O ministro da Agricultura e Pecuária, André de Paula, recebeu nesta terça-feira (26), em Brasília (DF), representantes da Associação Brasileira de Reciclagem Animal (Abra) para discutir o cenário atual e as perspectivas do setor no país. A reunião ocorreu na sede do Ministério da Agricultura e Pecuária (Mapa) e teve como foco temas regulatórios, abertura de mercados e fortalecimento da atividade.

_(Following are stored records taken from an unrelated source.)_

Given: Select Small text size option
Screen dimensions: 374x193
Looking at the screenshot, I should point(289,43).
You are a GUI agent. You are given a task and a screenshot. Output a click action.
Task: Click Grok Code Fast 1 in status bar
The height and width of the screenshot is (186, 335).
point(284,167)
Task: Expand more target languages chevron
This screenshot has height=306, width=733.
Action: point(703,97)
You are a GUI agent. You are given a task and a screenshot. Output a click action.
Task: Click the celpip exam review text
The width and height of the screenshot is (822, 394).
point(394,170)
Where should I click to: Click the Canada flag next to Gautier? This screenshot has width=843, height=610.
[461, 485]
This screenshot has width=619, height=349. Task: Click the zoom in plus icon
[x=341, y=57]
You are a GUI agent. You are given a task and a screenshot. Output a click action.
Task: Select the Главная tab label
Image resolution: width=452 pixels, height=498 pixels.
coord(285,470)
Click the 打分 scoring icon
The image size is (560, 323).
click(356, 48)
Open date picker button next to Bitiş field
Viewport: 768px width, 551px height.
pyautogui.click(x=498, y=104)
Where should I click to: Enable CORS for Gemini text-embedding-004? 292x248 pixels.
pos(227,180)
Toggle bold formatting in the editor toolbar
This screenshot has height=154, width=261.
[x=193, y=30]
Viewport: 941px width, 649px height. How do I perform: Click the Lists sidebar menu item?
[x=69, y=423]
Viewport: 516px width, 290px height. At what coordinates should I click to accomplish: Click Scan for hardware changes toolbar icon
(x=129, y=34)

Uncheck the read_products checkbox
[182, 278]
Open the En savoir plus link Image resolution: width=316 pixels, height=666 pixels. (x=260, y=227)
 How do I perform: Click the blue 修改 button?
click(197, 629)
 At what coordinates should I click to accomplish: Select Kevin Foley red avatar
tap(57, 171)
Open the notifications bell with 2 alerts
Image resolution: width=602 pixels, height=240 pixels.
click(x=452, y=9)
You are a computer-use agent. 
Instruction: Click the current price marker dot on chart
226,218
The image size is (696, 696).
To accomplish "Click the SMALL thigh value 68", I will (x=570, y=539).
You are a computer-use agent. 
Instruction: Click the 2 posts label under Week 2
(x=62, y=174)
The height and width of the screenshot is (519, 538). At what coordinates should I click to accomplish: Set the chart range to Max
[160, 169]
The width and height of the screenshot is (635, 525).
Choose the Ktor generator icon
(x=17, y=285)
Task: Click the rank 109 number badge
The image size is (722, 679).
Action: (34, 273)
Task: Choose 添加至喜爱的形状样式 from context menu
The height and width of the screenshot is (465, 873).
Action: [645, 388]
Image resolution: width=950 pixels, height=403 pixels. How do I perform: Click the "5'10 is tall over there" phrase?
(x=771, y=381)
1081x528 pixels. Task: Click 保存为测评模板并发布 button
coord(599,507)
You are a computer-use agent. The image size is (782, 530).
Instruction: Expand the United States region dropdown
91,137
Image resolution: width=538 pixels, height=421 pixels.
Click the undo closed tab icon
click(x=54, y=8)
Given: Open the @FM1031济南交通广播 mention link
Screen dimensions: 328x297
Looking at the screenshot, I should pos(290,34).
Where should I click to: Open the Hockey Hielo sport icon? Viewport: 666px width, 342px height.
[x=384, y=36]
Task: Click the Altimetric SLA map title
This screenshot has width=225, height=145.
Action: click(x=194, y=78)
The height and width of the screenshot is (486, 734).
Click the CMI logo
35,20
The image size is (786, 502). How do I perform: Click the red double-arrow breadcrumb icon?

Durante o encontro, foram apresentados dados sobre a cadeia de reciclagem animal, que transforma resíduos oriundos de estabelecimentos de abate e do varejo em insumos utilizados por diferentes segmentos produtivos. Segundo a Abra, o Brasil recicla 100% dos resíduos derivados dessas operações e é o segundo maior coletor de resíduos animais do mundo, atrás apenas dos Estados Unidos.
Resíduos ganham valor industrial
Os resíduos processados pelo setor incluem partes não destinadas ao consumo humano, como ossos, penas, vísceras, escamas e gordura. Após o processamento, esses materiais dão origem a produtos como farinha de carne e osso, farinha de sangue, proteína hidrolisada de frango, palatabilizantes, sebo bovino e óleo de peixe.
Esses insumos são utilizados em cadeias como biodiesel, alimentação animal, indústria química e fertilizantes. A atividade, portanto, aparece como parte das discussões sobre economia circular, ao reduzir o descarte de resíduos e ampliar o aproveitamento de matérias-primas geradas pela produção animal.

Exportações e abertura de mercados
De acordo com os dados apresentados, o setor responde por 15% da pauta exportadora do segmento. Em 2025, as exportações já somaram mais de 926,5 mil toneladas, dentro de uma produção superior a 6,17 milhões de toneladas.
Na reunião, os representantes da Abra também apresentaram demandas relacionadas à abertura de novos mercados, com atenção especial ao continente asiático. O tema envolve exigências sanitárias, habilitação de empresas e negociações internacionais para ampliar o acesso dos produtos brasileiros.
O secretário de Defesa Agropecuária do Mapa, Carlos Goulart, destacou a importância dos avanços regulatórios e da habilitação sanitária para consolidar a presença do setor no mercado externo. Segundo ele, a reciclagem animal tem papel estratégico na sustentabilidade e na agregação de valor a resíduos da cadeia produtiva.
Setor busca previsibilidade
O secretário de Comércio e Relações Internacionais do Mapa, Luis Rua, também participou da reunião e ressaltou a importância das informações técnicas apresentadas pela entidade nas negociações internacionais. A ampliação de mercados e o fortalecimento das exportações foram apontados como pontos centrais para o desenvolvimento do setor.
Para o presidente-executivo da Abra, Décio Coutinho, a cadeia tem relevância econômica, ambiental e sanitária para o país. “Não existe nenhum setor mais sustentável do que esse”, afirmou. Segundo ele, a associação reúne 92% das graxarias existentes no Brasil.
Fundada em 2006, a Abra reúne atualmente 264 indústrias e 71 grupos associados. O setor gera mais de 57 mil empregos no país e busca ampliar sua participação internacional por meio de avanços regulatórios, maior previsibilidade sanitária e abertura de novos destinos comerciais.